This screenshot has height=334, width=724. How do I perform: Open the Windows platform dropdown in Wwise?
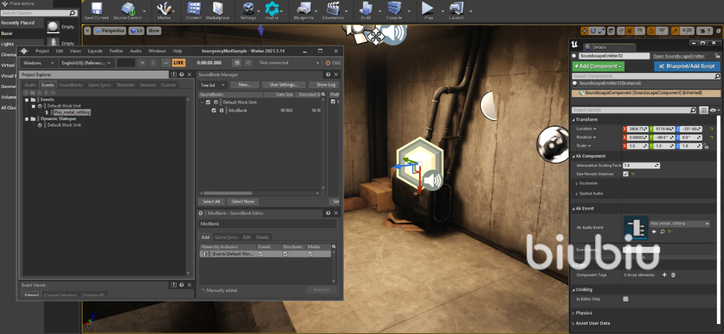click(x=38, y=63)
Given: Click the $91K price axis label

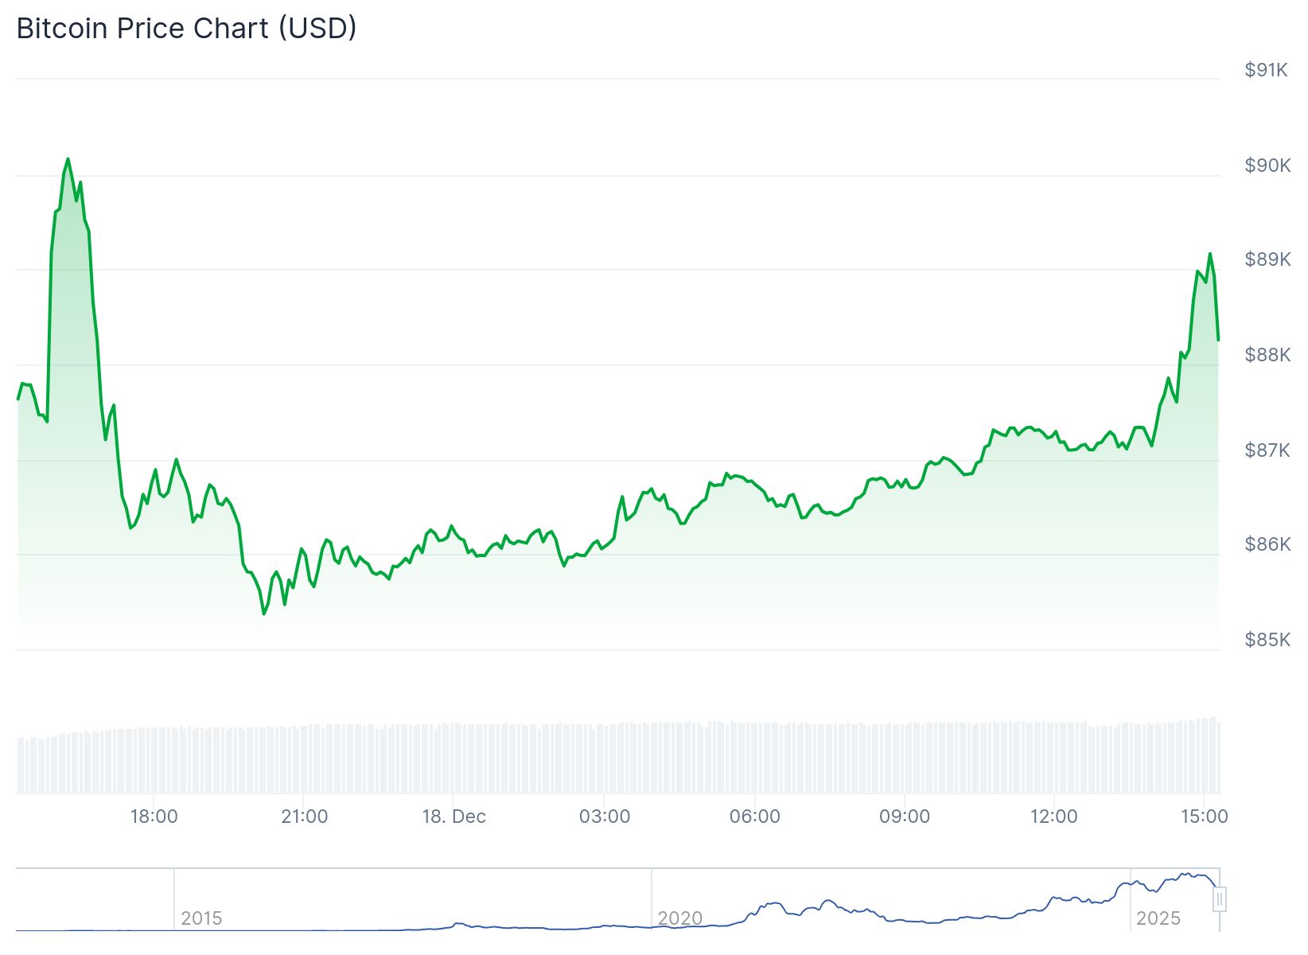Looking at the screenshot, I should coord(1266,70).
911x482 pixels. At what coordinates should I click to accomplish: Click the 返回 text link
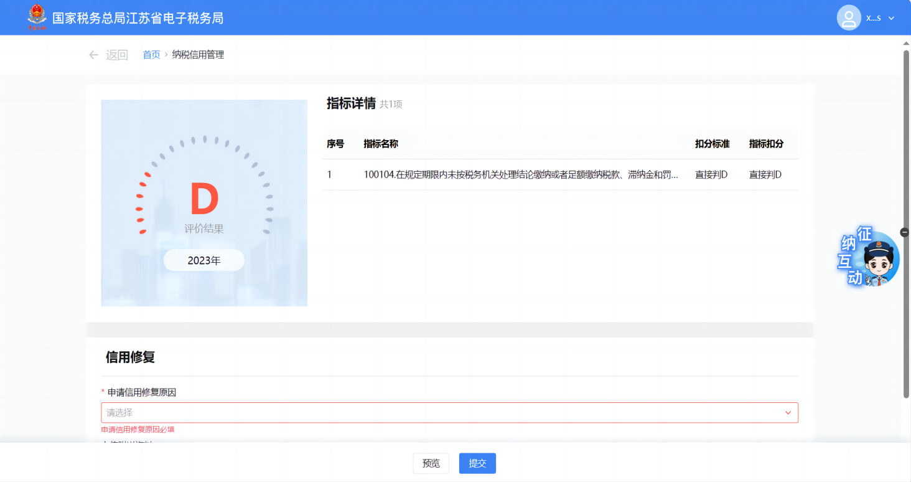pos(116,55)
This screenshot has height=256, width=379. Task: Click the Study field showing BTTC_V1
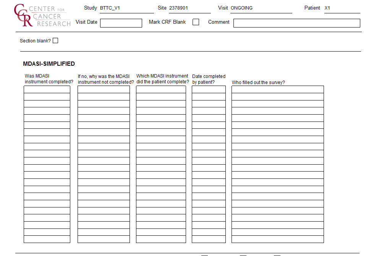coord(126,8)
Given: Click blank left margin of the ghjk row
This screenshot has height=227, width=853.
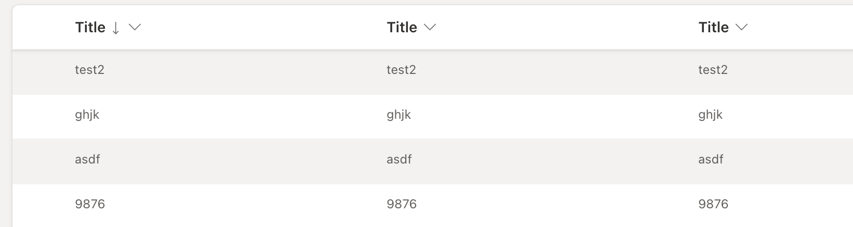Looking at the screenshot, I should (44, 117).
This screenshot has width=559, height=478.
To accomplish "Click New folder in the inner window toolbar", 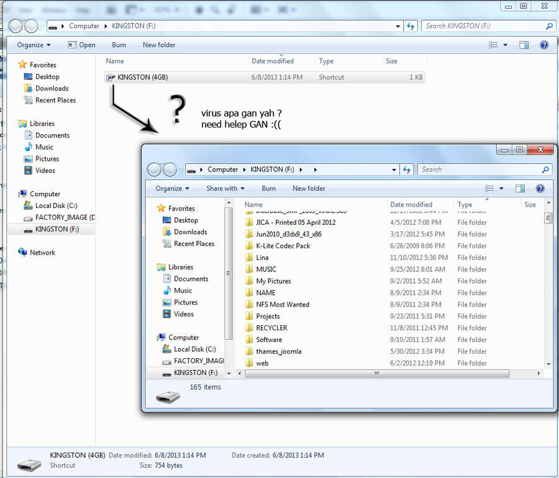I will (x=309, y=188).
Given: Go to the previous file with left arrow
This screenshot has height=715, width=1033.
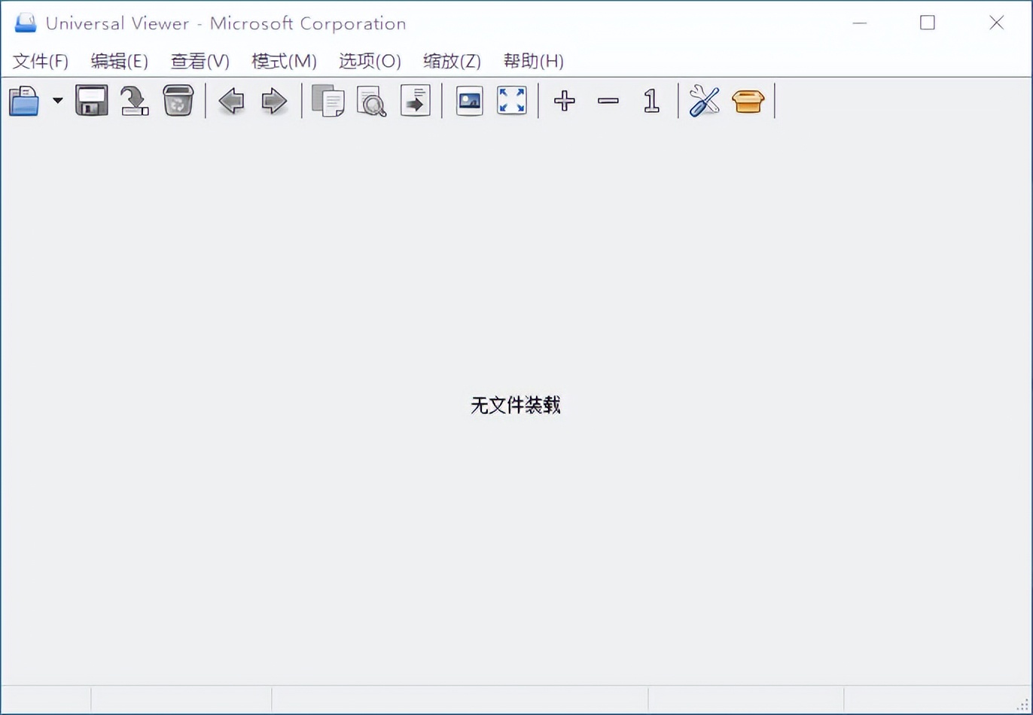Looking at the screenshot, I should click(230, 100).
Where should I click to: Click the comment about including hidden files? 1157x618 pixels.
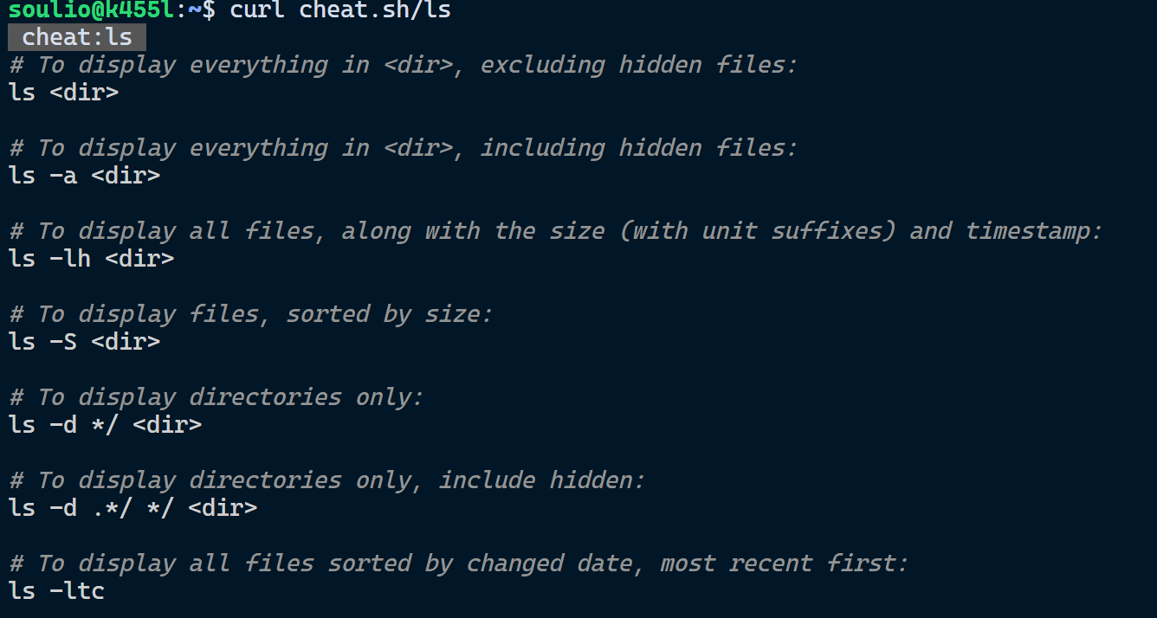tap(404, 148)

----------

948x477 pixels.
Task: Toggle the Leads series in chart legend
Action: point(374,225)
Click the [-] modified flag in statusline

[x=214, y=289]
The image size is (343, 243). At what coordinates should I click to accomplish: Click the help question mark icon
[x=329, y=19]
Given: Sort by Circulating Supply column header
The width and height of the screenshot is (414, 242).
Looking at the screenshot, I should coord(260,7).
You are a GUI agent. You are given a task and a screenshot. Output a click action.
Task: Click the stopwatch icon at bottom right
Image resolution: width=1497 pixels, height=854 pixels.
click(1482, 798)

----------

Given problem
Collect every line of the records above that contains the string "coordinates".

Expected answer
911x482 pixels. At what coordinates should I click to accomplish: Click the 返回 text link
The image size is (343, 243). At what coordinates should I click to accomplish: Click the help question mark icon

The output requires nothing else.